The disappearance is of a former missionary, Walter Teller, followed his hospitalization for a mysterious illness. He apparently came out of the paralysis that siezed him and took off out of the hospital, sight-unseen. Teller and his brothers were "assigned" their vocations by their overbearing father, and while they complied with his wishes none of them found their careers satisfying. Some people suspect that Walter was reacting to a call from his church to return to the field, a return he clearly did not want to make.

But there is a wrinkle in the whole family story. A woman is found dead in another community, and it turns out her last name is Teller also, and that she married someone named Peter Teller, the same name as Walter's brother. Coincidence? After all, Peter already has a wife. IS this a relative or is it bigamy or what? This is the question Rutledge has to answer.
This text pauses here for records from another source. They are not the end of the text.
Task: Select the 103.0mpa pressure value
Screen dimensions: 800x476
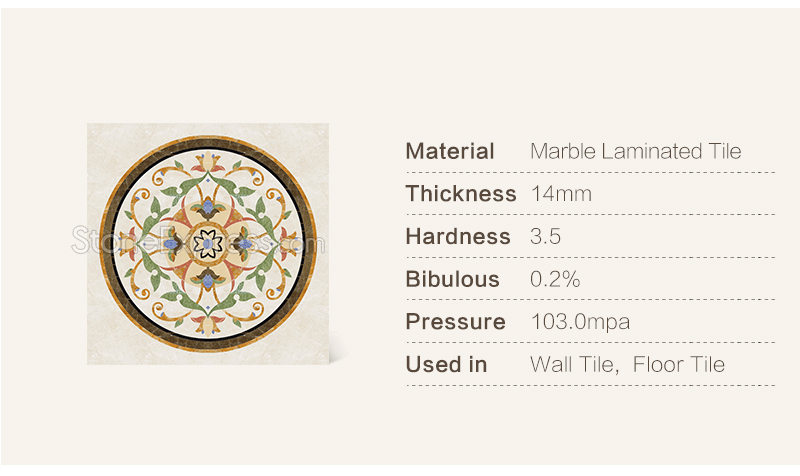Action: pos(580,322)
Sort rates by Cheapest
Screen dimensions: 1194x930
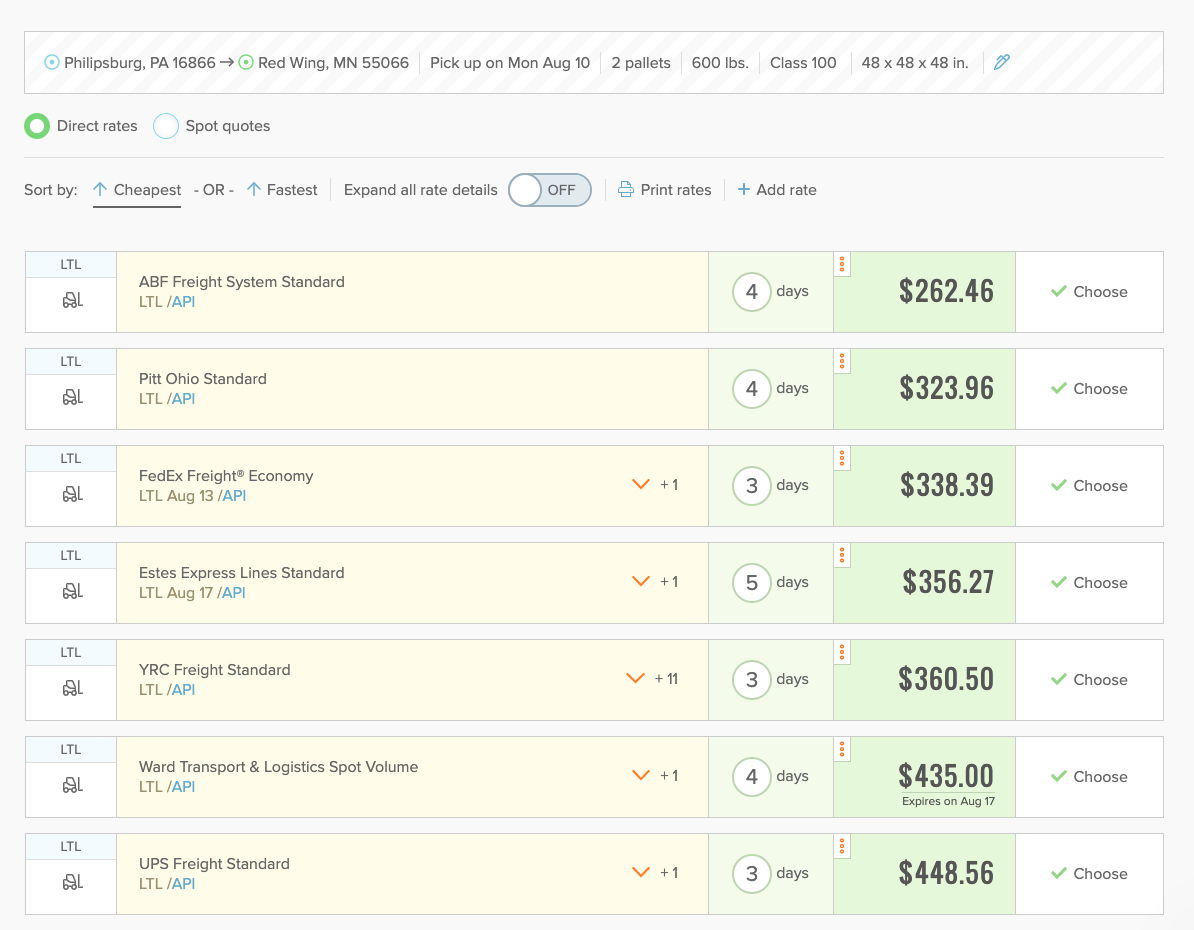point(137,190)
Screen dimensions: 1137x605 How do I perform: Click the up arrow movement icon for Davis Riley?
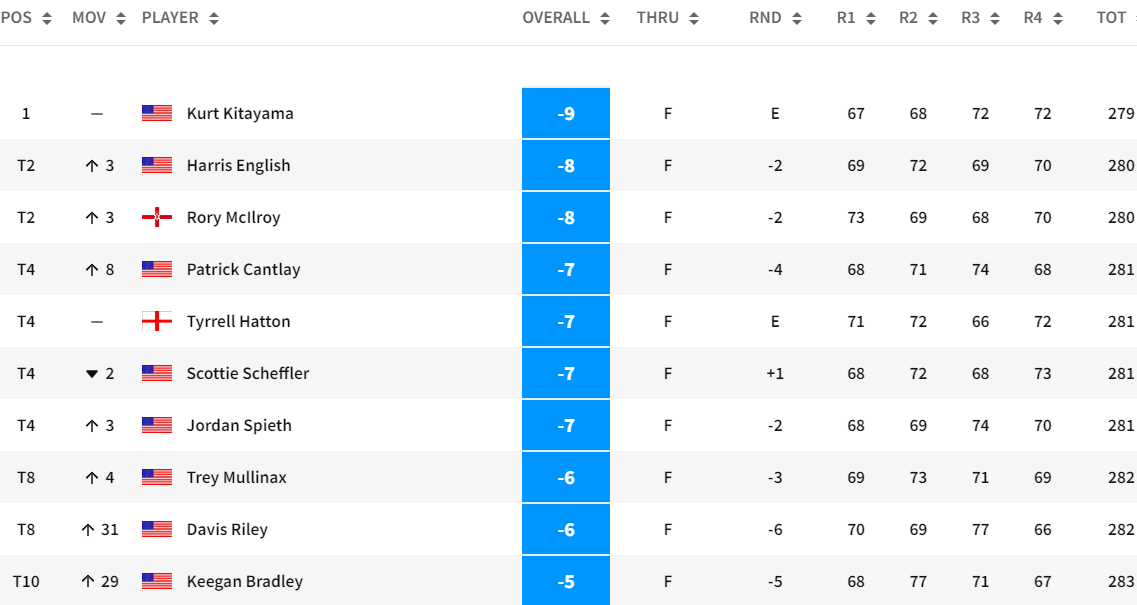click(x=88, y=530)
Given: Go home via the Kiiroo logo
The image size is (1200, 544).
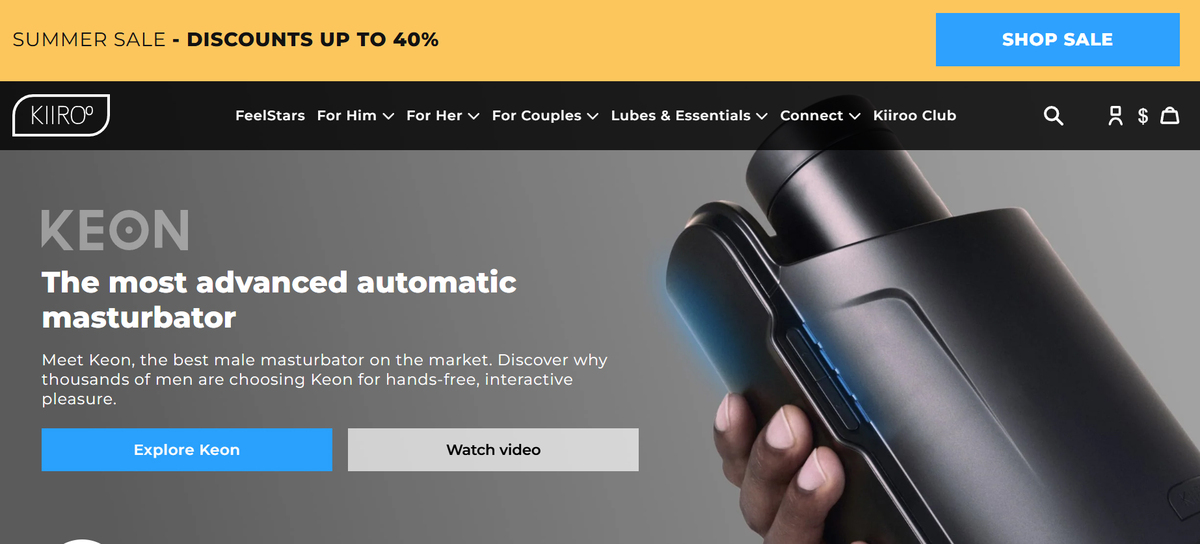Looking at the screenshot, I should (x=61, y=115).
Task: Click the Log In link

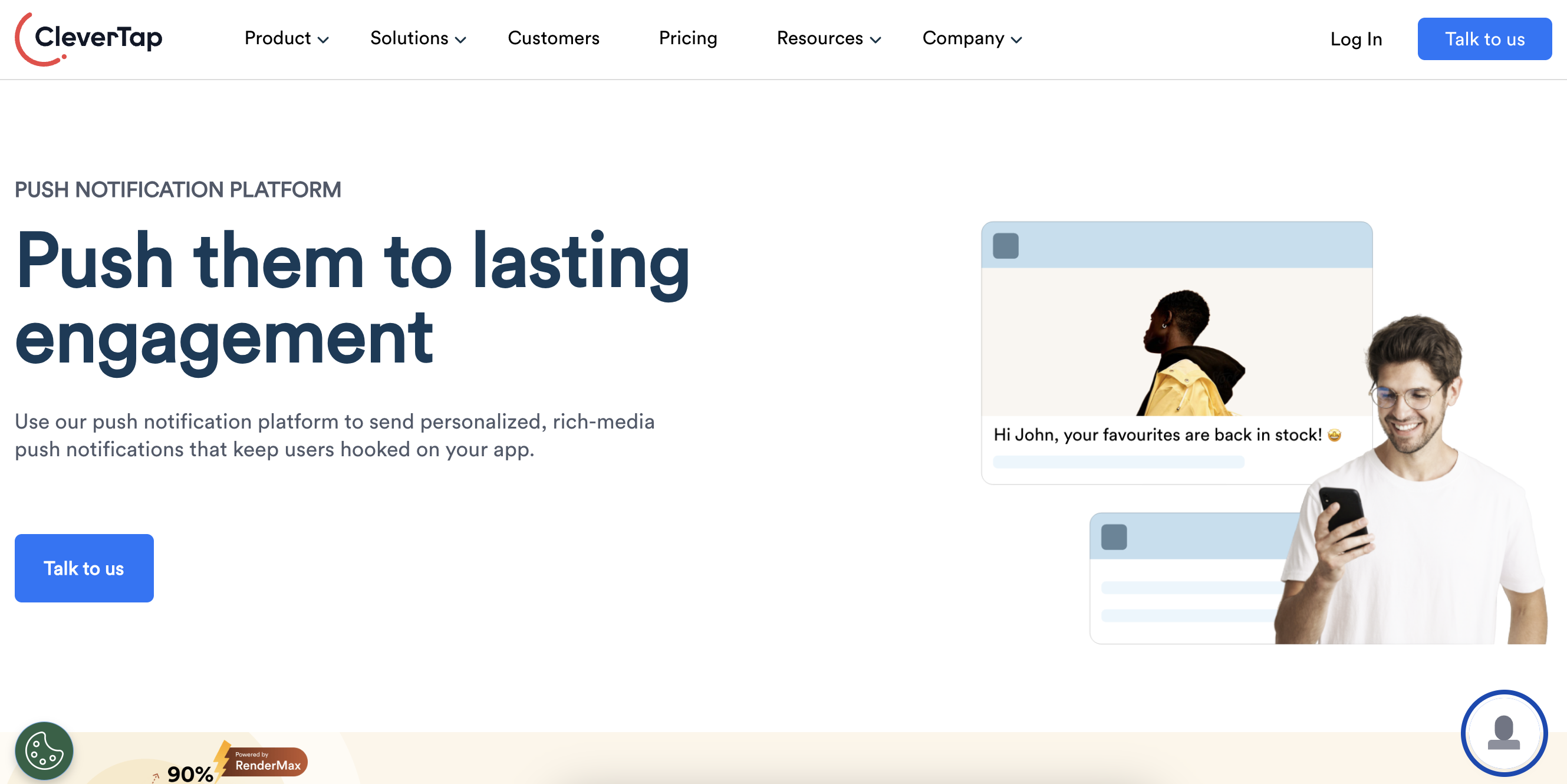Action: 1355,39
We get to know Rutledge in part through his work on these cases. We learn that he is suffering from "shell shock"and hears the voice of a former subordinate in his head. He has bad memories of how this person died and is careful not to let anyone know that he is talking to him. I found his investigative method a little odd. Perhaps I expected more of a standard procedure to be followed. Nonetheless, he followed his own instincts and got there in the end. It's as much a story about Rutledge as it is about the people he investigates. I am always on the side of stories that dig into characters like this.